Henkel hat die Modernisierung der Berliner CDU nie vorangetrieben. An den entscheidenden Wendepunkten – etwa der CDU Mitgliederbefragung – hat er gekniffen, statt zu kämpfen. Er hat nicht an einem einzigen entscheidenden Punkt Haltung gezeigt und sich gegen die alten Männer durchgesetzt. Entscheidende Wendepunkte hat er verschlafen oder ausgesessen. Auch die Phase des Übergangs zwischen Wowereit und Müller, als die SPD noch ohne Kandidaten dastand. Er hat die Chance seines Lebens einfach vorbeiziehen lassen. Später hat er beim Czaja-Desaster seinem überforderten Senator weder eine helfende Hand gereicht, noch ihn ersetzt. Er hat einfach nichts gemacht.

Nach so vielen verpassten Chancen sehen er und seine Berater nur noch einen Ausweg: Populismus der ganz billigen Kategorie.

2. Option: Die Stahlhelm CDU. Ja, sie ist wieder da! Als ob seit dem Mauerfall kein Vierteljahrhundert vergangen wäre. Als ob die ganze Stadt nicht bereits zehn volle Jahre von Rot/Rot regiert worden wäre. Also ob es keine Bezirksbürgermeister der Linken oder der Grünen gäbe: Die CDU setzt den Stahlhelm auf, rückt die Scheuklappen zurecht, zieht die roten Socken an und galoppiert direkt in das tiefe Tal der Isolation. Nur die ganz Rechten klatschen Beifall, weil sie genau wissen, dass die Prozente am Ende auf ihrem Konto landen.

Mit seinem AfD-Kurs zur Inneren Sicherheit, seinem plumpen Populismus und seiner groben Spaltung der Gesellschaft hat sich Frank Henkel jede Koalitionsoption verbaut. Schlimmer noch: Um seinen eigenen Hintern zu retten, schickte er mit fragwürdigen Argumenten Polizeibeamte in sinnlose Einsätze. Ein trauriger Höhepunkt des bisherigen Wahlkampfes.

Ein neuer Anfang.

Mit Frank Henkel und der Berliner Stahlhelm-CDU können weder die Grünen noch die SPD nach dem 18. September eine Koalition eingehen. Henkel hat damit keine Machtoption. Das bedeutet: er wird in Panik weiter um sich schlagen und noch mehr Schaden in der Gesellschaft anrichten. Das ist nicht gut für das Zusammenleben in unserer Stadt.

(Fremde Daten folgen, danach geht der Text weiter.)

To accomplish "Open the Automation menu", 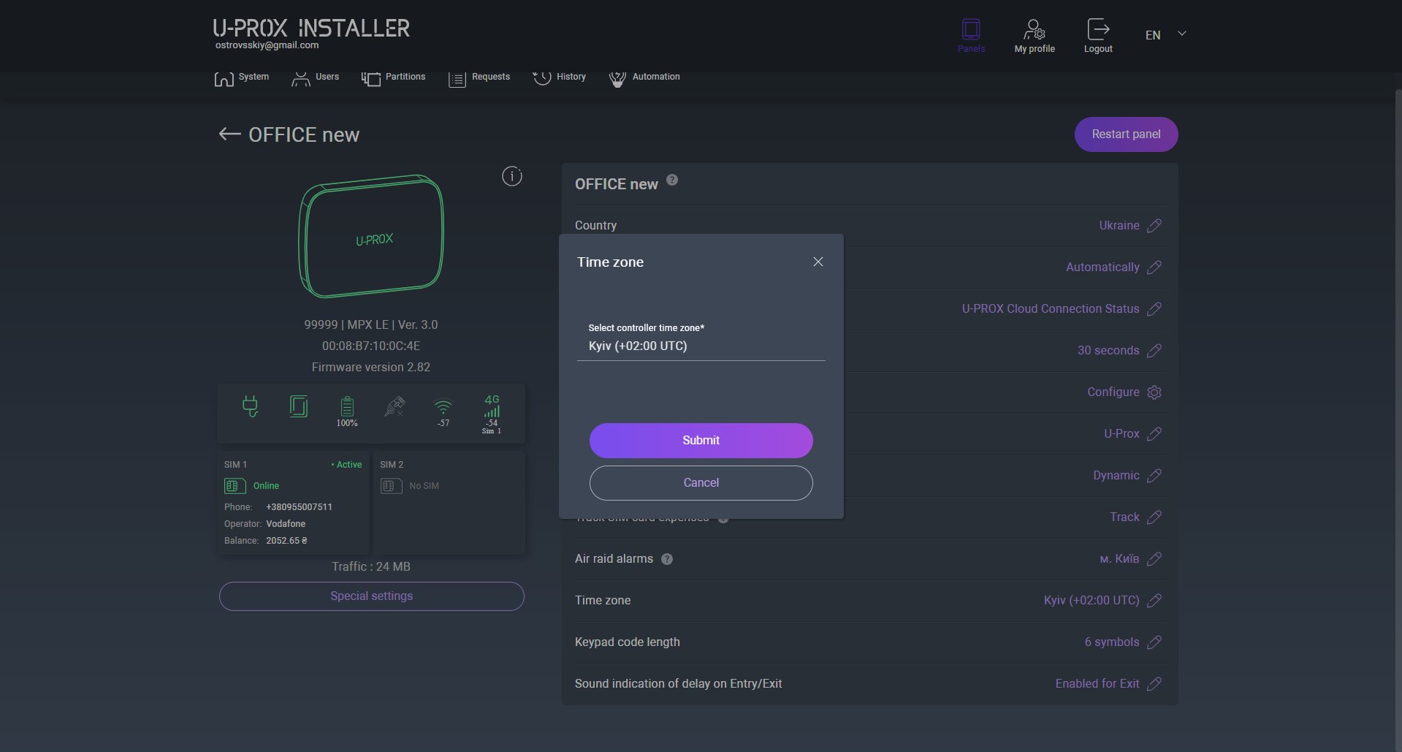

Die Grünen sollten daher auch langsam aus ihrer Schmollecke von 2011 heraus kommen und sich bekennen. Ja, die SPD ist damals eine Koalition mit der CDU eingegangen, aber daran waren die Grünen nicht schuldlos. Erst haben sie mit Künasts verbissenem Schwarz/Grün-Wahlkampf die sichere Rot/Grüne Mehrheit in den Sand gesetzt. Und danach waren sie so zerstritten, dass sie nicht einmal mit sich selbst hätten koalieren können. Das gehört auch zur Wahrheit.

Und die Linke kann weiter so tun, als hätte sie von 2001-2011 diese Stadt nicht über ein volles Jahrzehnt regiert und alle Beschlüsse mitgetragen oder gar vorangetrieben, die sie heute kritisiert. Sie hat ab 2011 nicht mehr regiert, weil sie mit 11,7 % von den Berlinerinnen und Berlinern abgewählt wurde und nicht wegen der bösen SPD.

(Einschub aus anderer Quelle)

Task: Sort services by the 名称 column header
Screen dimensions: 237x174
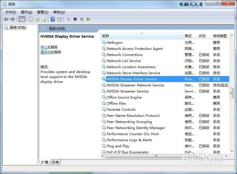Action: click(141, 36)
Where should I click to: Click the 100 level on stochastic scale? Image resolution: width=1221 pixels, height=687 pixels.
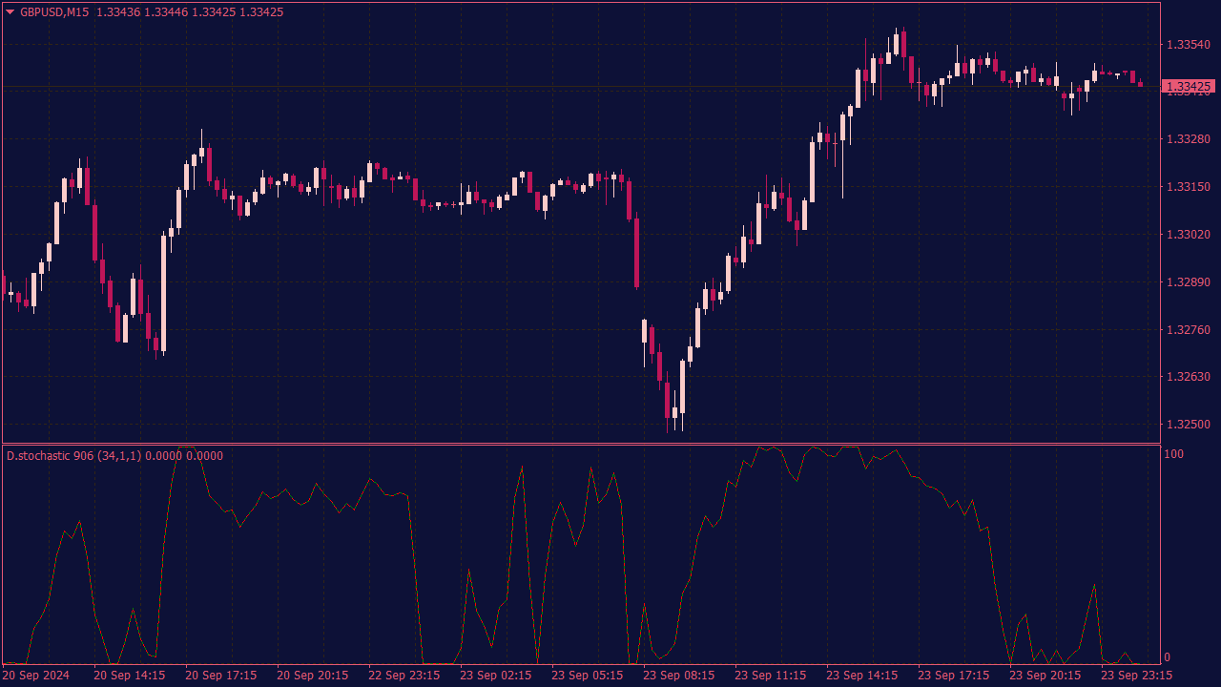click(x=1173, y=454)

Geschenkt. Das war gestern. Heute ist heute.
Und morgen ist wichtiger.

Wenn man aus den vergangenen Wahlkämpfen etwas lernen kann, dann das: Wenn das progressive Lager sich ständig selbst beschädigt, gibt es am Ende Ergebnisse, die keiner will. Ob es am Ende für eine 2er oder 3er Konstellation reicht, wird man sehen. Gezählt wird am 18. September und die letzten Wahlen im März haben gezeigt, wie viel Bewegung auf den letzten Metern möglich ist.

Immer mehr Berlinerinnen und Berliner beginnen so langsam, diese Wahl ernst zu nehmen. Das spürt man in den Gesprächen, das erlebt man im Wahlkampf. Und es stimmt ja auch. Es geht diesmal um mehr. Es geht darum, welches Zeichen Berlin in die Republik und die Welt sendet.

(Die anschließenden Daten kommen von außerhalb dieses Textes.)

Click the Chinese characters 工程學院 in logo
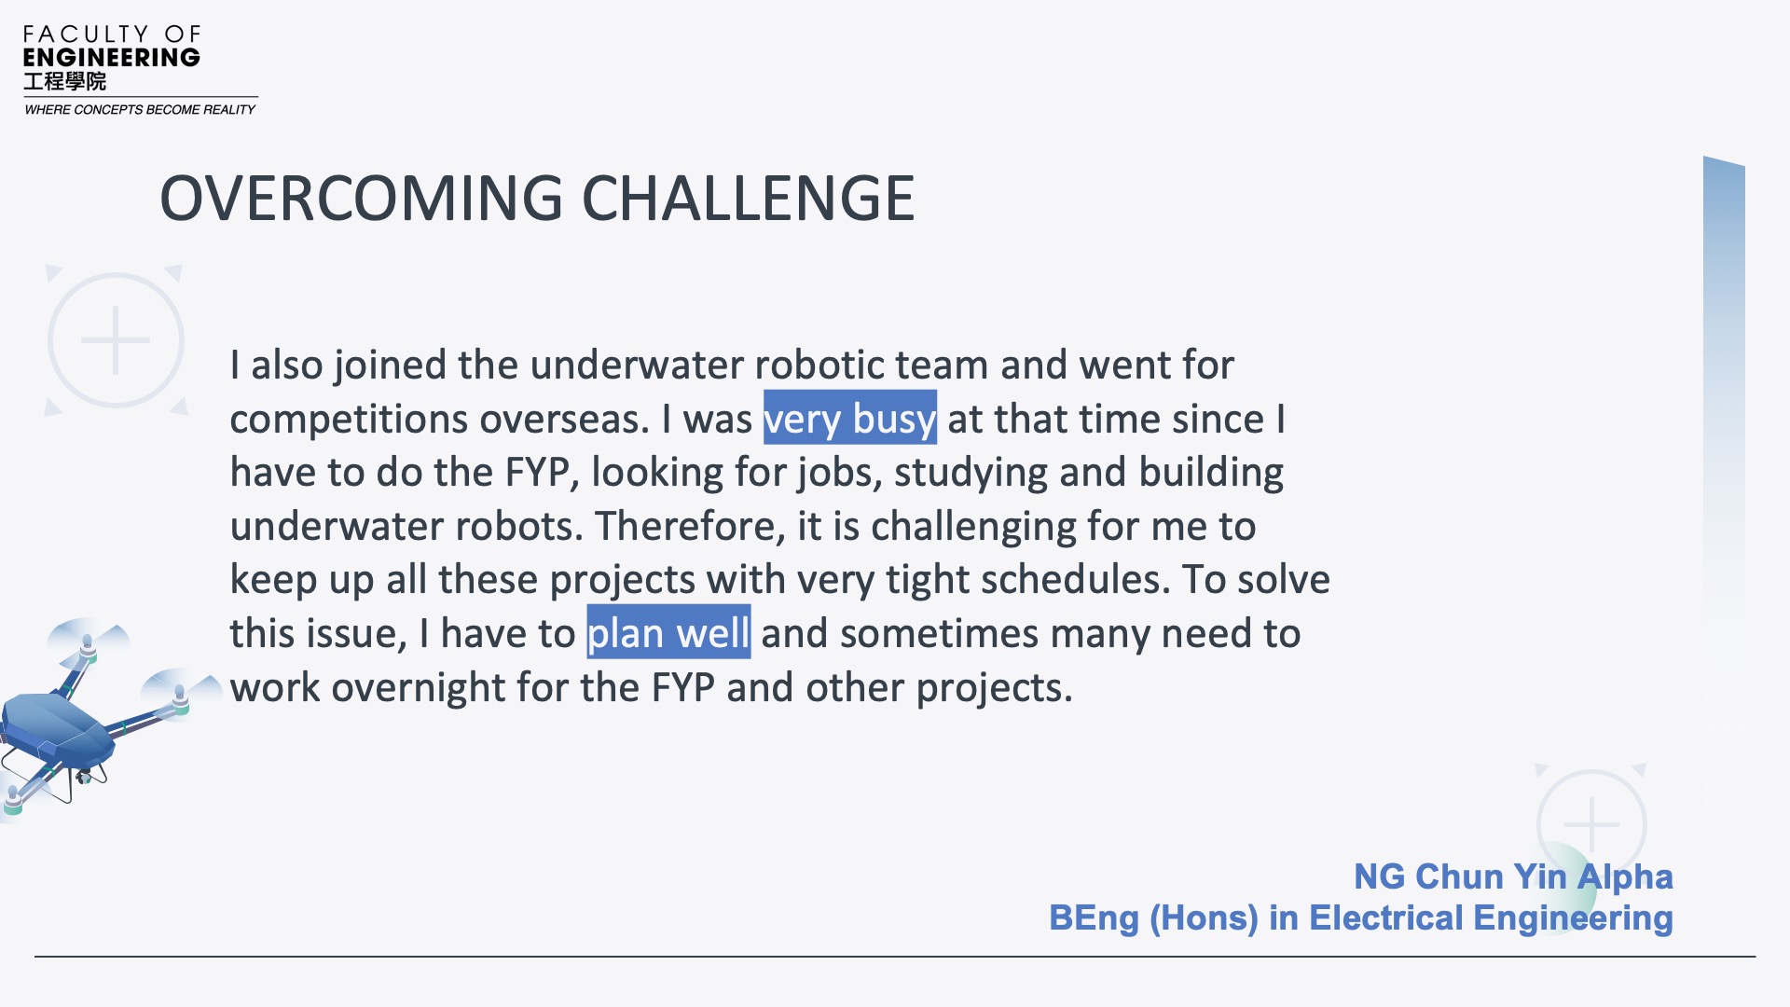[65, 82]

Will diese Stadt mit AfD und CDU ins Gestern, oder mit einer progressiven Koalition nach vorne? Jetzt ist es an der Zeit, Farbe zu bekennen.

Michael Müller hat sich in diesem Wahlkampf klar und mutig positioniert. Er hält gegen billigen Populismus. Er zeigt den piefigen AfD-Spießern die kalte Schulter. Er wirbt klar und deutlich für das Berlin der Freiheit, der Toleranz, des sozialen Friedens und der Weltoffenheit. Er kämpft für dieses freie Berlin, während andere sich wegducken oder anbiedern. Müller hält gegen die von Storchs, Henkels und Wagenknechts unserer Zeit. Er setzt auf Zusammenhalt gegen Spaltung und das billige Gift der Populisten.

Und wer das auch will, der sollte jetzt mal seinen Allerwertesten in Bewegung setzen.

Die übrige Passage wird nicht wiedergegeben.